Startseite › Foren › Die Tonträger: Aktuell und Antiquariat › Downloads ’n‘ Streams › Urheberrechtsverletzungen im Internet › Re: Urheberrechtsverletzungen im Internet
lathoMusik hatte ich nicht gemeint, da wird es inzwischen andere Möglichkeiten geben (kann ich nicht beurteilen, weil ich das nicht nutze). Bei Film und in Zukunft auch bei Büchern läuft es ähnlich ab wie bei Musik: erst fleißig vorangetriebene Digitalisierung auf eigenen Datenträgern, dann Entsetzen, wenn diese Datenträger entschlüsselt werden. …
Das lässt sich nicht so 1:1 vergleichen. Beim Film hängen viel mehr Parteien mit drin. In den USA läuft ja gerade ein Krieg über die Aufweichung der tradierten Verwertungsfenster. Ein Film zeitgleich zum Kinostart freizugeben hat weitreichende Folgen und gegen die stemmen sich nicht nur Lobbyisten der Kinobranche sondern auch Kreative, die für sich beanspruchen Filme primär fürs Kino herzustellen und nicht für Videostreams. Was nachvollziehbar ist. Diese Hintergründe gab es bei der Musikindustrie nie.
lathoZweitens: ich kenne keine ernsthafte Untersuchung, die die einbrechenden Gewinne beispielsweise der Musikindustrie zu 100% den illegalen Downloads zurechnen kann. Teilweise haben Untersuchungen ja erwiesen, dass Downloader eher zusätzlich zu legalen Angeboten greifen. Heißt: wenn zweifelhafte Quellen ermitteln, dass ein track 4 Millionen mal illegal heruntergeladen wurde, heißt das nicht, dass er auch legal 4 Millionen mal (zusätzlich zum legalen Geschäft) verkauft worden wäre, ja heißt noch nicht mal sicher, dass der track häufiger verkauft worden wäre, als es so schon passierte.
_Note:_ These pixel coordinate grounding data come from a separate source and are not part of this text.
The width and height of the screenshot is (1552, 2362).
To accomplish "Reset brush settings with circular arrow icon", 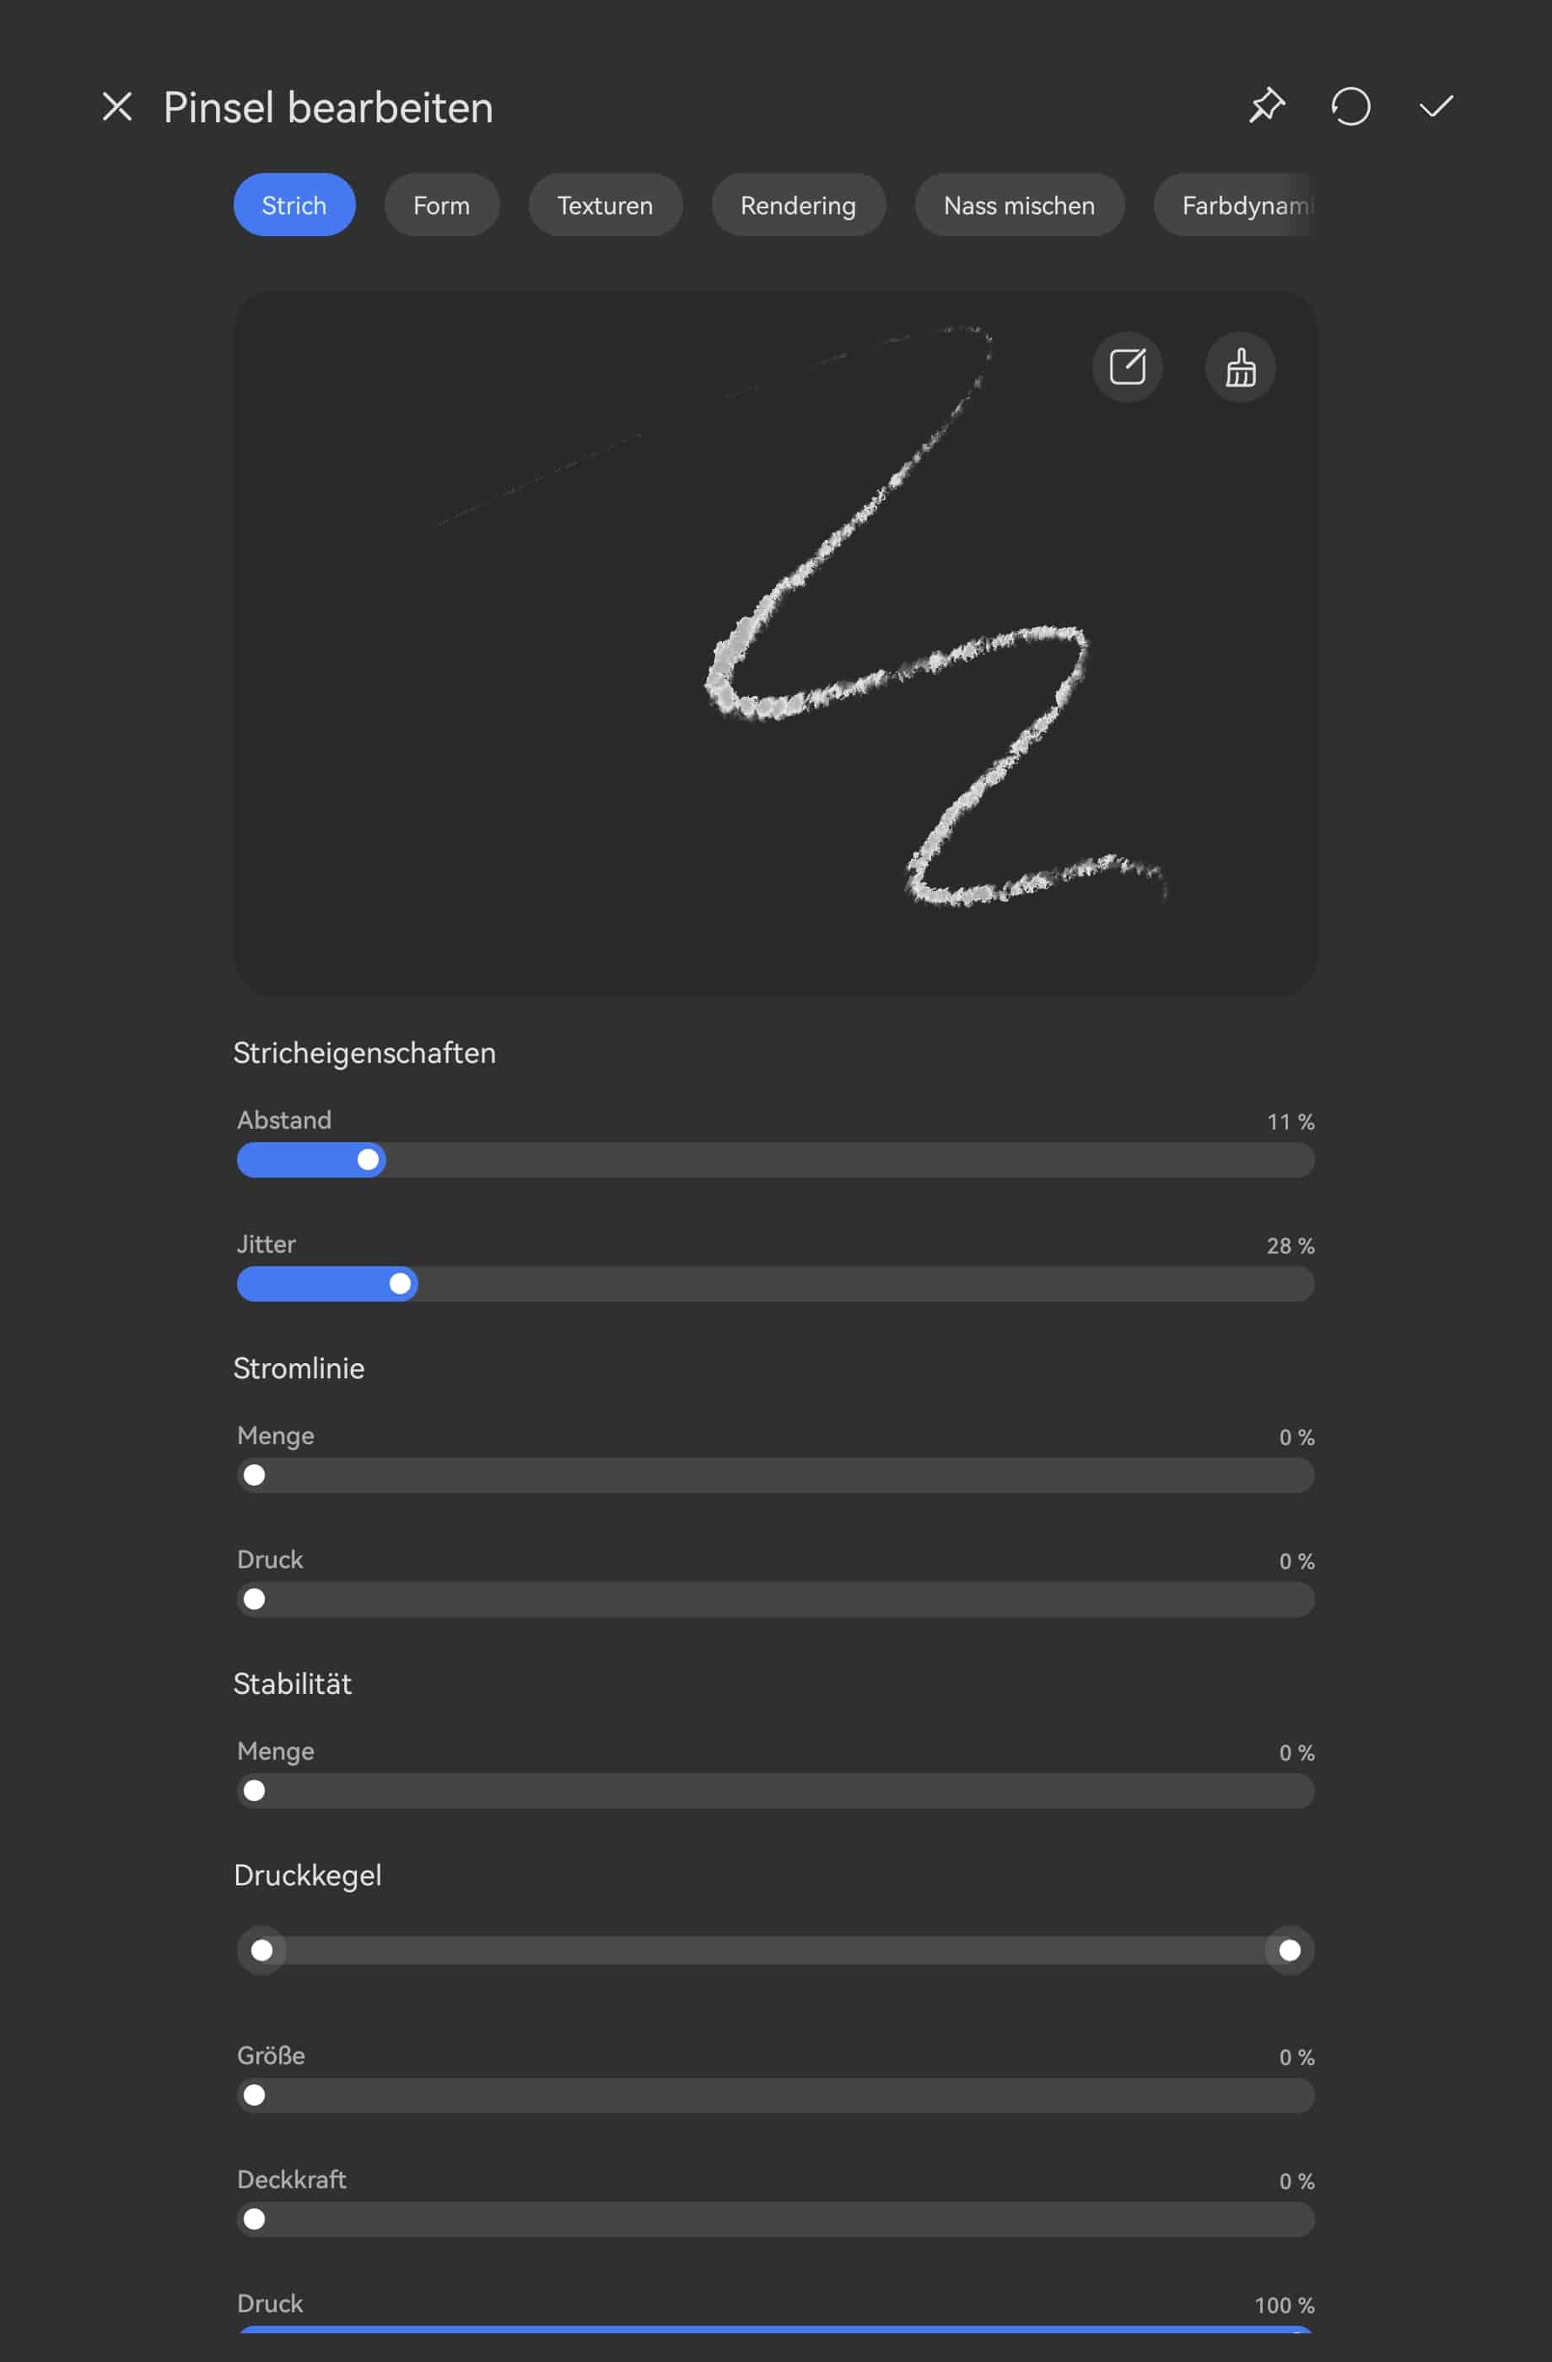I will 1351,106.
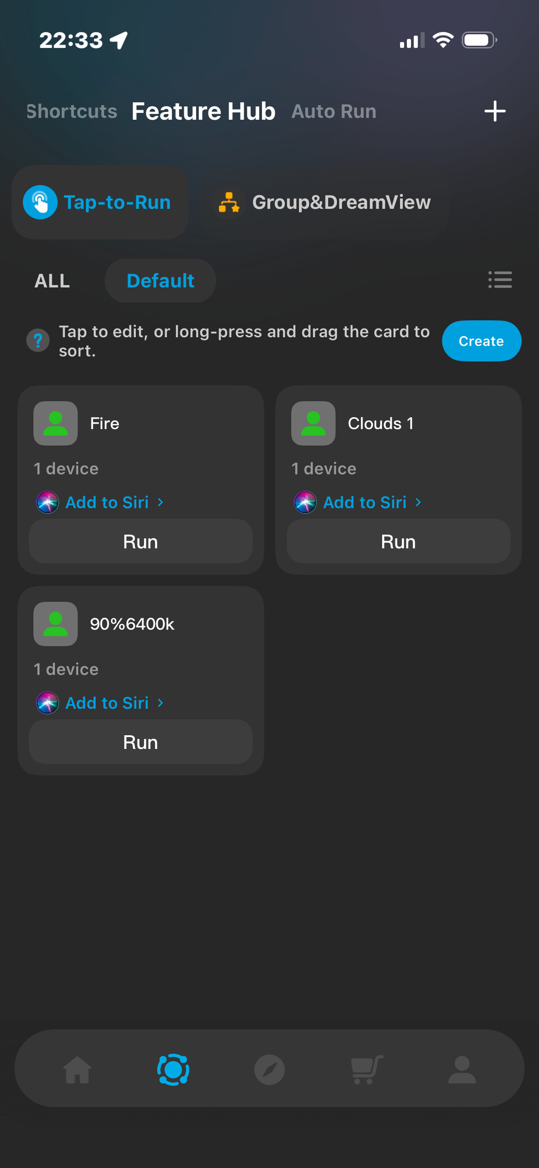Image resolution: width=539 pixels, height=1168 pixels.
Task: Tap the plus icon to add new
Action: (x=495, y=111)
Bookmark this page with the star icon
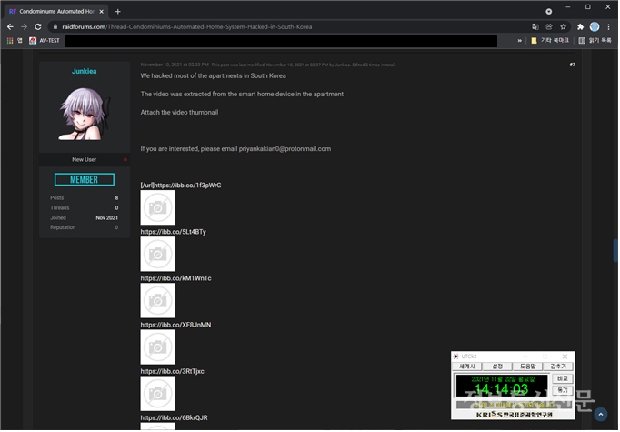 coord(564,27)
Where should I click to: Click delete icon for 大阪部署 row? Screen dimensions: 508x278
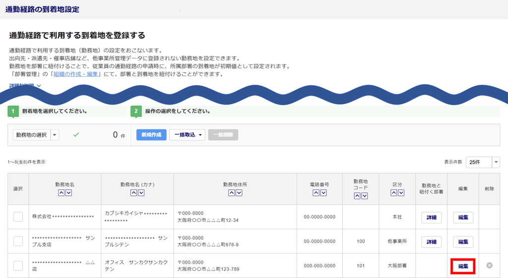click(x=489, y=266)
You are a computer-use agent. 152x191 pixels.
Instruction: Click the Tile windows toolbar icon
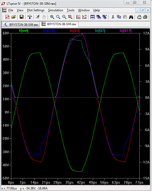(93, 17)
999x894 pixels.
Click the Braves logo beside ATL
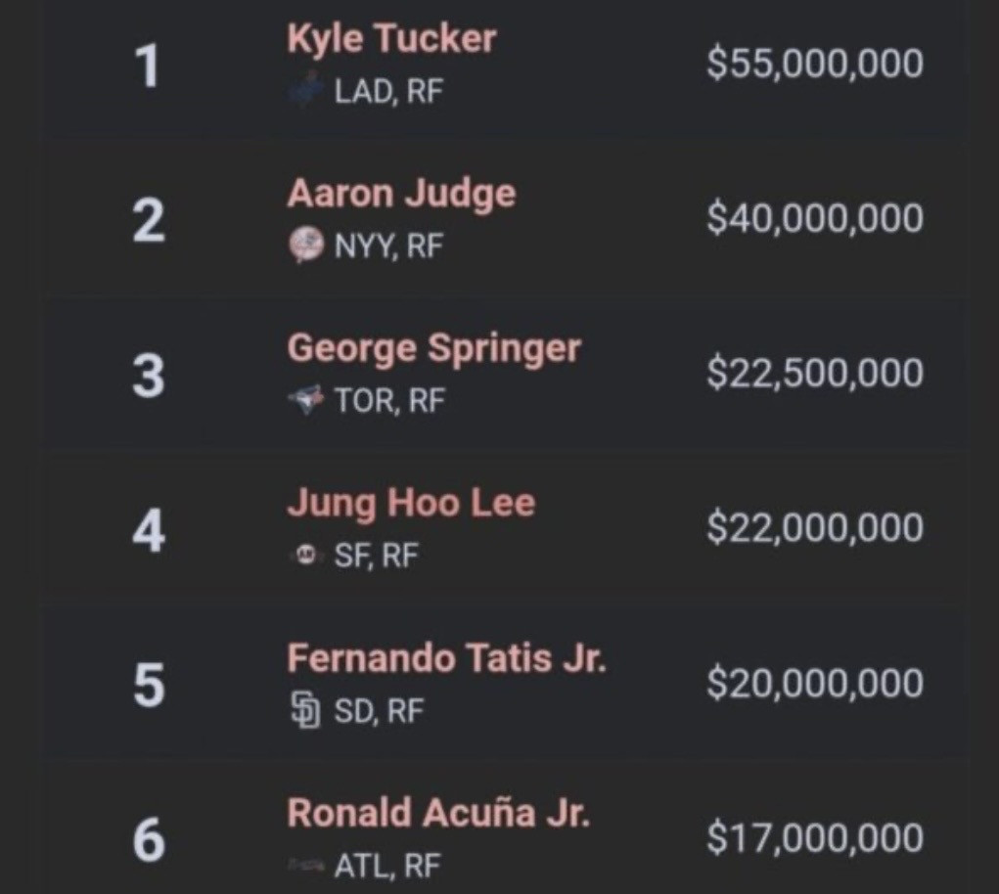304,865

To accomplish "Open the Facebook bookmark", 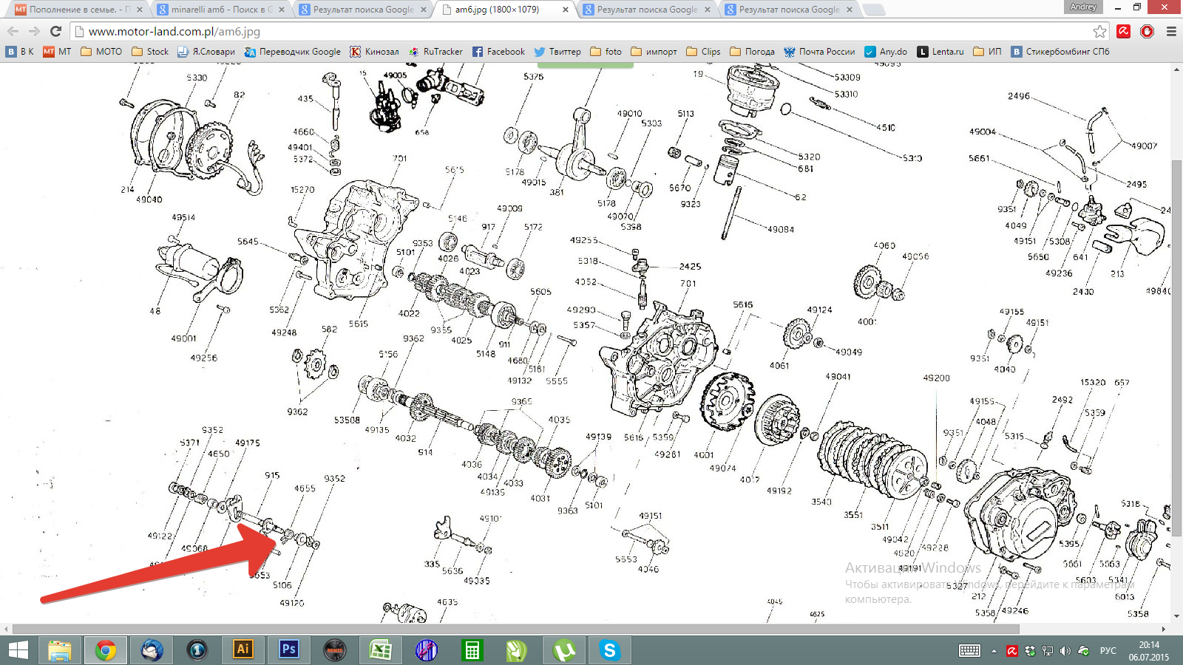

Die Theorie gibt es auch schon seit Napster-Zeiten. Ist natürlich richtig, dass nicht alles was downgeloaded wird so auch gekauft worden wäre, aber der Zusammenhang zwischen illegalen Angeboten und dem Einbruch des Marktes ist meiner Meinung nach nicht von der Hand zu weisen. Alleine das Nutzerverhalten, das ich in den letzten zehn Jahren in meinem persönlichen Umfeld beobachtet habe, ist evident.
lathoDrittens: ich habe hier Platten mit dem stilisierten Totenkopf „Home taping is killing music“ – es gab schon mal die große scare. Der unmittelbare Untergang der Musikindustrie stand bevor, als die Taperekorder für den Heimgebrauch erschwinglich und nutzbar wurden. Der Untergang ist ausgeblieben, es gab Kopierabgaben auf die Kassetten und Geräte und die Hysterie ging zurück, zumal man ja kurz darauf mit der CD riesige Gewinne einfuhr. Ich kann nicht sehen, warum das nicht auch ein Modell für das digitale Zeitalter sein soll (nenn es Kopierabgabe, Kulturflatrate, Rettungsabgabe für notleidende Manager, whatever). Mit tapes konnte ich damals Bekannten eine Kopie einer Platte ziehen und sie konnten das Album anhören. Wollten sie es in den Händen haben, mussten sie es eben kaufen. Warum sollte das heute anders sein.
Der Vergleich hinkt ganz gewaltig, wie Natsume ja schon sagte. Früher musste man sich ein Tape kaufen, jemanden finden, der die gewünschte Platte hatte und sie sich dann in Echtzeit und lausiger Qualität auf einen unpraktischen Tonträger kopieren lassen. Ein treffender Vergleich zu früher wäre eher dieser: Ich blättere den Disc-Center Katalog durch, rufe die Hotline an und bestelle die gewünschten Titel und zwei Minuten später klingelt der Briefträger an der Haustür und liefert sie mir frei Haus.